Join Bytes to post your question to a community of 471,107 software developers and data experts.

dict.get and str.xsplit

When I use dictionaries I find the dict.get() method very handy, and
I'd like to use it often, but I think it's quite slow. This is a small
benchmark:

from random import randrange
from timeit import default_timer as clock

def main(N, M):
keys = list(set(randrange(2*N) for n in xrange(N)))
n2 = len(keys) / 2
keys1, keys2 = keys[:n2], keys[n2:]
adict = dict.fromkeys(keys1)

t = clock()
for _ in xrange(M):
for k in keys1:
r = adict.get(k, None)
for k in keys2:
r = adict.get(k, None)
print round(clock() - t, 2), "s"

t = clock()
for _ in xrange(M):
for k in keys1:
if k in adict:
r = adict[k]
else:
r = None
for k in keys2:
if k in adict:
r = adict[k]
else:
r = None
print round(clock() - t, 2), "s"

main(40000, 30)
On my old PC the output is:
2.36 s
1.59 s
(Your timings may be 4-5 times smaller, so you can tweak N and M to
have significant results).
And note that the if/then version is faster even if it calls the hash
function two times, while get() is supposed to do it once (in this
case the hashing function is very simple and fast.
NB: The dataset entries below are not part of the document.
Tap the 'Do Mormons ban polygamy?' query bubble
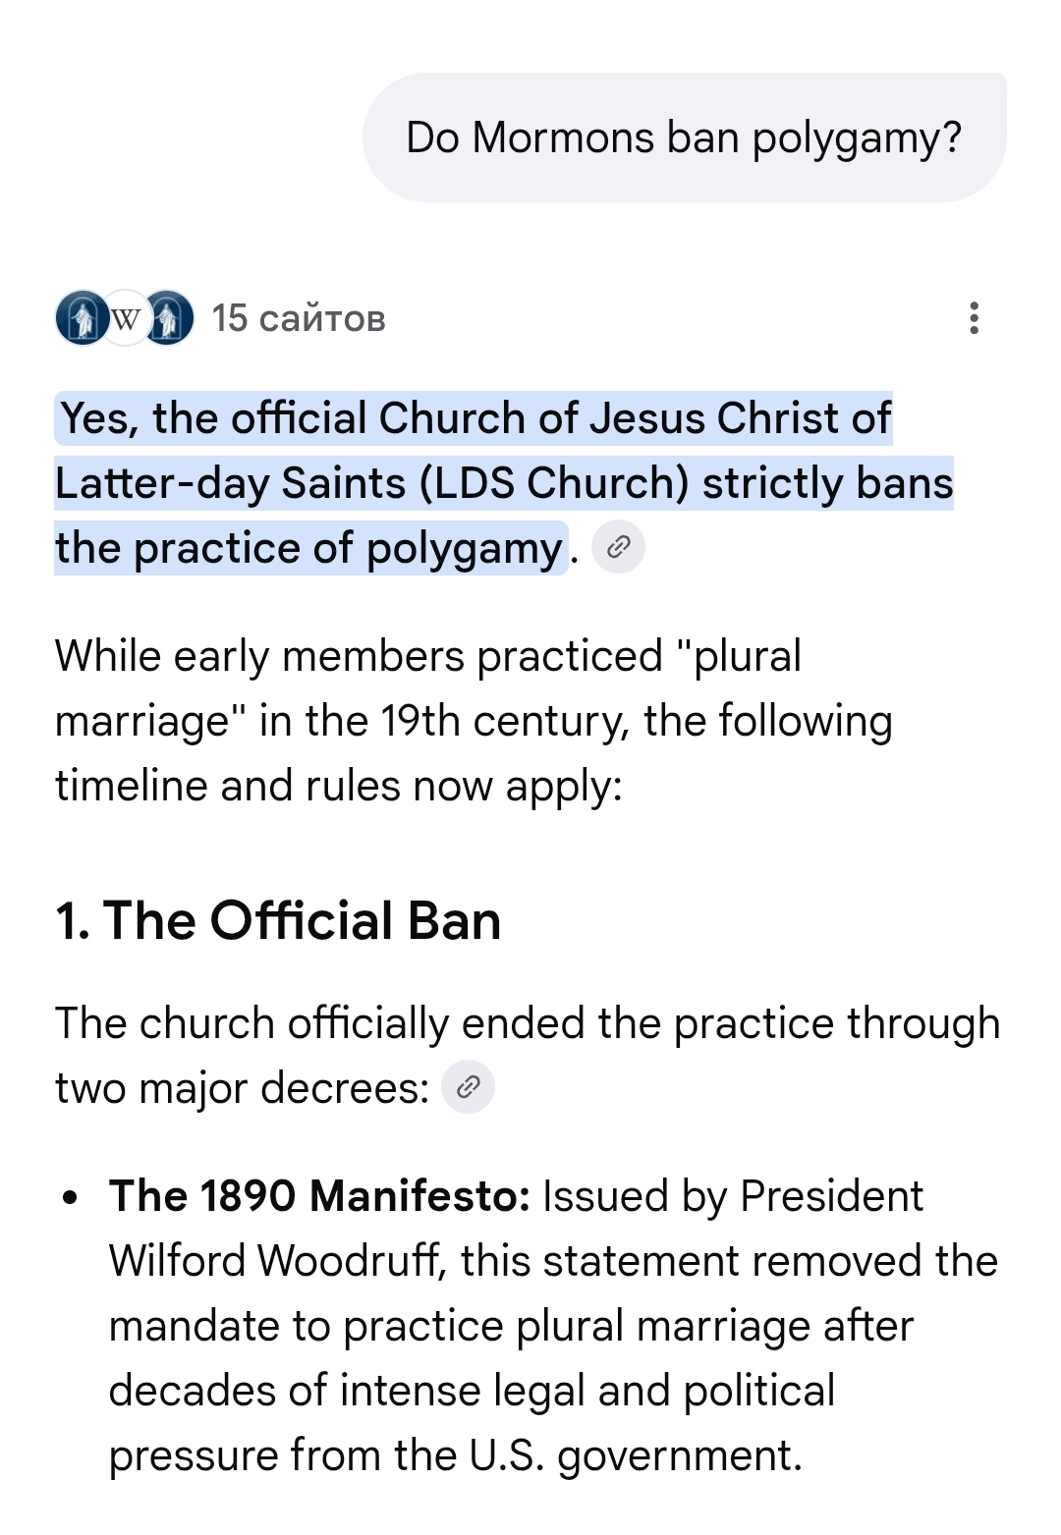Image resolution: width=1061 pixels, height=1535 pixels. tap(684, 137)
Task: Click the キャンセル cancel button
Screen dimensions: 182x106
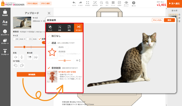Action: [x=157, y=20]
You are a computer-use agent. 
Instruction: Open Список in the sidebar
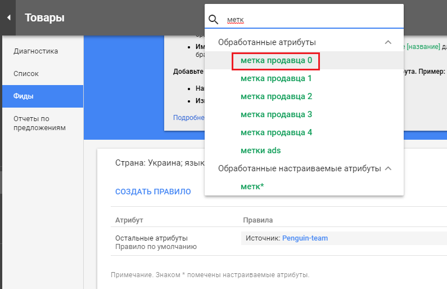pos(26,74)
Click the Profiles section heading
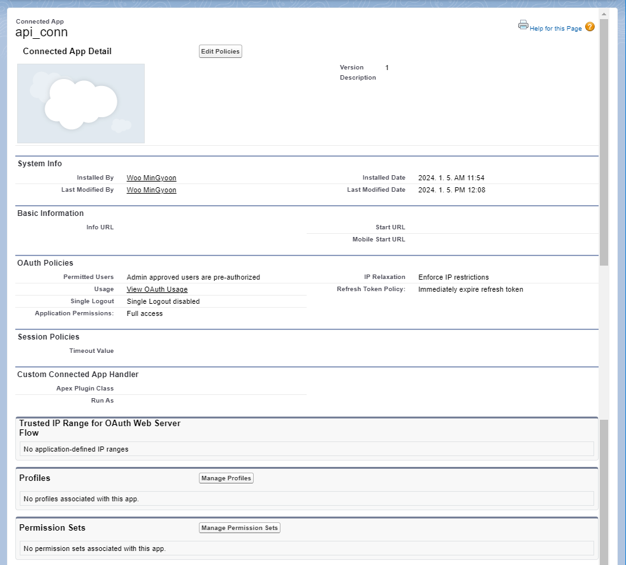626x565 pixels. point(35,478)
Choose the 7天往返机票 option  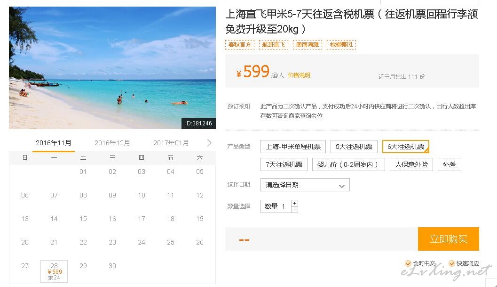click(x=284, y=164)
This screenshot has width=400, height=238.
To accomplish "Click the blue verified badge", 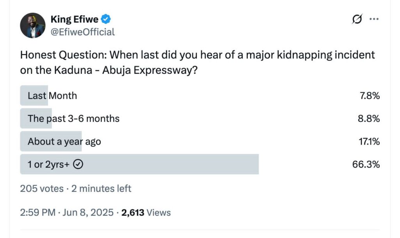I will point(105,19).
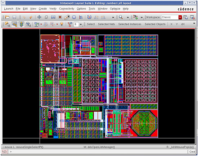This screenshot has width=198, height=156.
Task: Select the Move tool icon
Action: coord(39,17)
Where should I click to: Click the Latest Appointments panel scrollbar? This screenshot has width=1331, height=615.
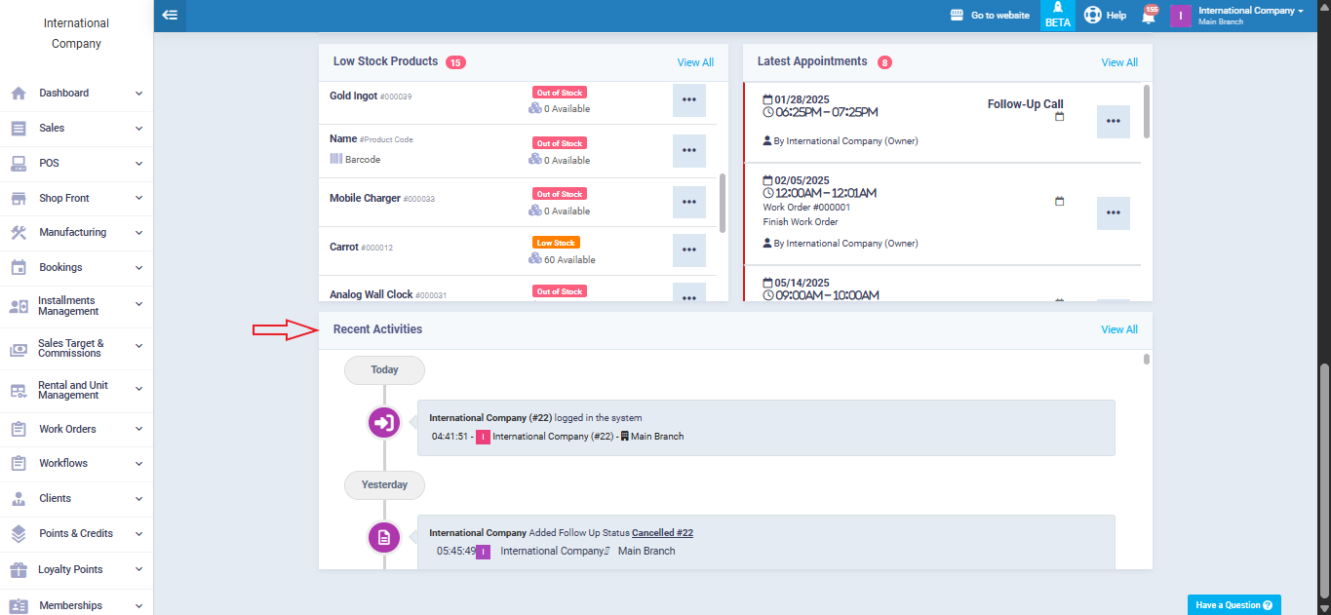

If the keys are
long strings the results of a similar benchmark may be different,
because the computing of the hashing function may become the slowest
part of that code).

This is a real difference, that has real impact on the programs I
write, so I often use the if/else approach, despite the dict.get()
method being semantically fitter and shorter.
So can the dict.get() method be speed up? And if not, why?

------------------

Another method I'd like to see, is the str.xsplit() I was talking
about time ago too. It's like str.split() but it's lazy. It avoids to
build a potentially huge list. In real D programs I have seen such
string function may speed up heavy-string-processing code (the kind of
code you may want to use Python/Perl/Ruby for) up to 2-3 times. Seeing
how such kind of processing is common in Python I think this isn't an
optimization to ignore.
(I am now getting better in writing C code, so in few months I may
even become able to submit a xsplit patch myself. I think it's not too
much complex to write, it can borrow lot of code from the str.split
method).

Bye, and thank you for your kind attention,
bearophile
Feb 26 '08 #1
6 1507
On Tue, 26 Feb 2008 06:02:12 -0800, bearophileHUGS wrote:
This is a real difference, that has real impact on the programs I
write, so I often use the if/else approach, despite the dict.get()
method being semantically fitter and shorter.
So can the dict.get() method be speed up? And if not, why?
I guess it's the method lookup that's the slow part. Factor it out of the
loop and measure again::

adict_get = adict.get
for _ in xrange(M):
for k in keys1:
r = adict_get(k, None)
for k in keys2:
r = adict_get(k, None)

Ciao,
Marc 'BlackJack' Rintsch
Feb 26 '08 #2
Marc 'BlackJack' Rintsch wrote:
On Tue, 26 Feb 2008 06:02:12 -0800, bearophileHUGS wrote:
>This is a real difference, that has real impact on the programs I
write, so I often use the if/else approach, despite the dict.get()
method being semantically fitter and shorter.
So can the dict.get() method be speed up? And if not, why?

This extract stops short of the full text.